IPO do Porto
Rubrica "Cidadania Impura", de Valter Hugo Mãe.
A ala pediátrica do IPO do Porto não pode ser o inferno porque as pessoas que ali trabalham nunca mereceriam passar sua vida na casa do diabo. Que as crianças ali sofram, internadas com suas mães ou seus pais, é sem explicação, um fim de mundo até ao fundo da alma, mas há algo construído pela equipa do hospital que é pura humanidade, uma lição de cuidado, esperança e resistência que nos enternece e educa.
Para quem passa pelo horror de visitar a ala pediátrica do IPO do Porto, tantas vezes a única sobra de paz está no gesto de algum funcionário. O abraço ou a palavra, o jeito paciente como se toca na criança, como se anima a criança – e animar é dar alma -, como se inventa um dia para amanhã, porque se vive à míngua do amanhã, tudo se converte numa aventura gigante e feita de coração à mostra.
Na ala pediátrica todas as pessoas vão de coração pendurado ao peito como colares de ouro para um adorno de barro. Entramos e vemos como se faz um silêncio disfarçado. Quero dizer, existe muito silêncio mas é importante disfarçá-lo com pequenas normalidades, um alarido brando que crie sempre a impressão de vida, de brincadeira, de companhia. E as pessoas com seus colares ao peito podem ter os olhos húmidos, que bem os vi quase sempre, mas os olhos ali precisam de mudar de estação por cada rosto que se olha. Porque as crianças não lhes podem ver as estações frias. São levadas a habitar apenas o ameno da primavera, o mais ameno dos verões.

- **MATERIAL APRESENTADO**
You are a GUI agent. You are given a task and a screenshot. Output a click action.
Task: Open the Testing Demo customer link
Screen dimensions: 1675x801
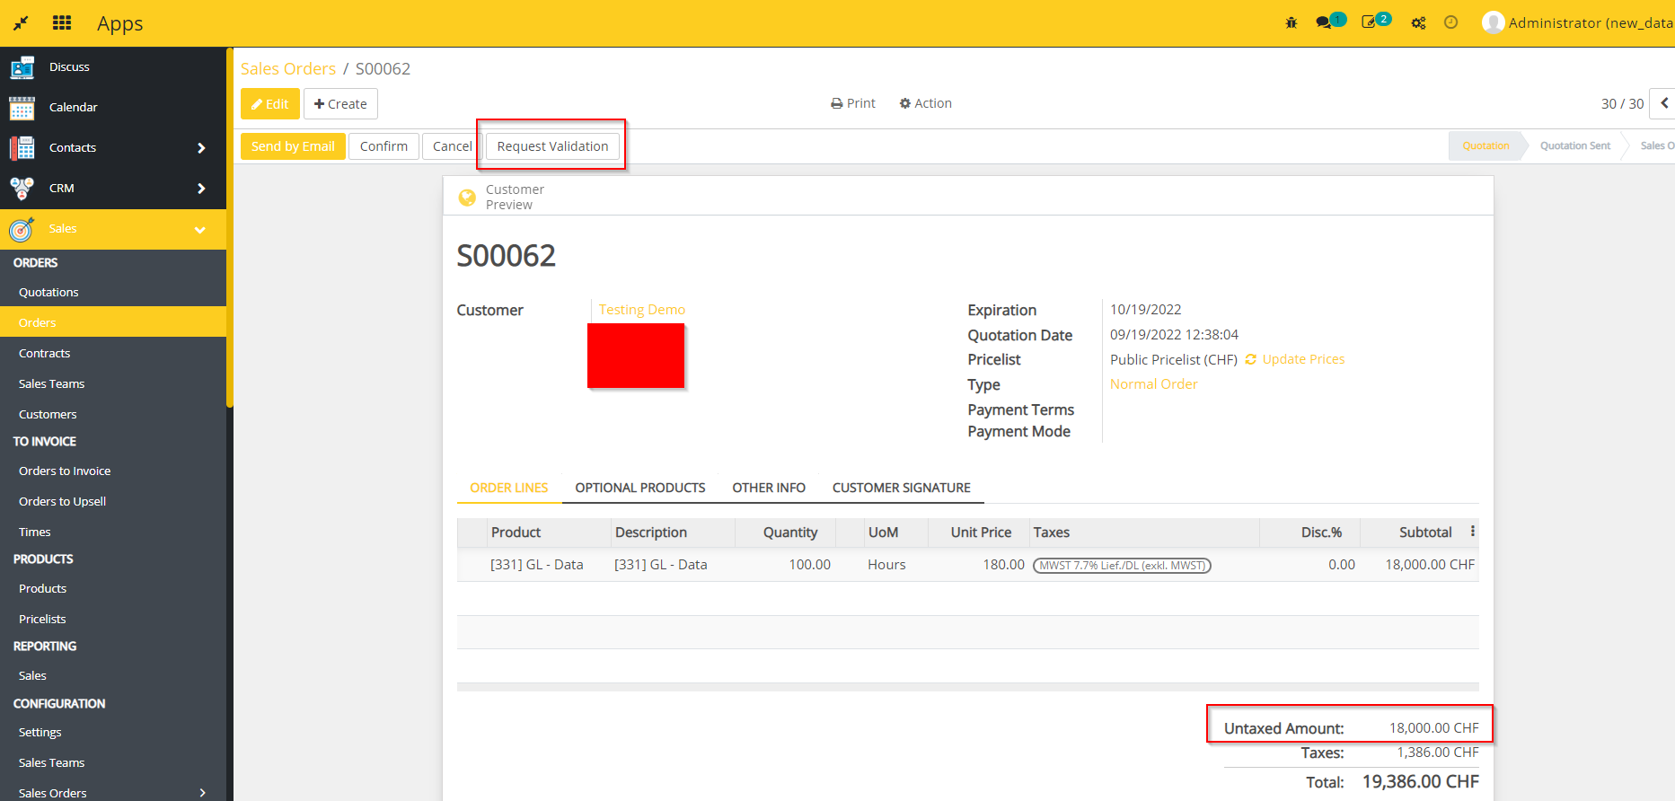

- **TAREFAS A REALIZAR**
a: Devolva, por favor, o trecho do texto sobre a ala pediátrica do IPO do Porto que começa nas palavras "A ala pediátrica do IPO do Porto não" e termina depois de "enternece e educa.", sem alterar nada.
b: Retome o texto sobre a ala pediátrica do IPO do Porto a partir da última frase apresentada.

- **RESPOSTAS ÀS TAREFAS**
a:
A ala pediátrica do IPO do Porto não pode ser o inferno porque as pessoas que ali trabalham nunca mereceriam passar sua vida na casa do diabo. Que as crianças ali sofram, internadas com suas mães ou seus pais, é sem explicação, um fim de mundo até ao fundo da alma, mas há algo construído pela equipa do hospital que é pura humanidade, uma lição de cuidado, esperança e resistência que nos enternece e educa.

b:
Eu, como toda a gente, tenho medo da ala pediátrica do IPO. E tenho vergonha de ter medo. Devíamos todos passar por ali a deixar a alegria possível. Seria bom que houvesse diante do IPO uma praça bonita onde as pessoas se juntassem a fazer festas sem ruído, só com presentes e cores, livros bonitos, peluches, e todos os medicamentos que possam faltar nos serviços. Mais camas novas, máquinas esquisitas que verificam coisas no corpo, lençóis branquinhos, televisões maiores, comidas frescas, anedotas das boas que façam rir qualquer um.
Jamais saberia agradecer às pessoas que trabalham na ala pediátrica do IPO do Porto. Não sabemos nada diante do medo tão grande, e diante de como, por causa do sofrimento, nos seguramos por um pedacinho de atenção, um pedacinho da generosa dedicação às crianças que, na verdade, dinheiro nenhum no Mundo pode pagar.